Une attaque de type Cross-Site Scripting ou XSS consiste à injecter du code malveillant dans un site Web afin d'exécuter un script ( souvent JavaScript ) externe à la page avec pour principal objectif le vol de données utilisateurs. Ce code peut-être véhiculé via une publicité affichée sur le site, un commentaire laissé sur un forum, une API... Les vulnérabilités XSS sont le plus souvent dues à des erreurs de codage au niveau des applications Web et permettent d'exécuter du code dans le navigateur et dans le contexte du site consulté.

Dans la lutte contre les attaques XSS, la Fondation Mozilla travaille à l'élaboration d'une technologie baptisée Content Security Policy. Ce framework doit permettre aux sites Web de se protéger contre les attaques XSS et les attaques liées. CSP permet aux développeurs d'intégrer des en-têtes HTML dans leurs sites afin que le navigateur puisse déterminer quels domaines doivent être considérés comme sûrs.

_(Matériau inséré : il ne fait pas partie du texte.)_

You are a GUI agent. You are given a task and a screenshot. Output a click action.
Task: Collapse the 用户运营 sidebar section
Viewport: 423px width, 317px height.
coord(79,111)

Un principe qui rappelle celui d'une liste blanche où seuls les domaines autorisés peuvent être appelés dans le cadre de l'exécution d'un script à partir d'un site.

Loin de jeter la pierre aux développeurs Web, Mozilla estime qu'il est difficile de tout superviser et de filtrer tout ce qu'un utilisateur malintentionné peut mettre en ligne sur un site, à l'heure où le Web est de plus en plus interactif. La semaine dernière, Mozilla qui est en quête de commentaires sur CSP, a fait part de son implémentation dans des versions d'essai spécialement concoctées de Firefox ( version 3.7 ). Une implémentation qui n'est pas encore entièrement complète, alors qu'une page de démonstration a été mise en ligne.

Reste à savoir si d'autres navigateurs adopterons CSP. Mozilla escompte du moins que CSP devienne un standard ouvert via le W3C.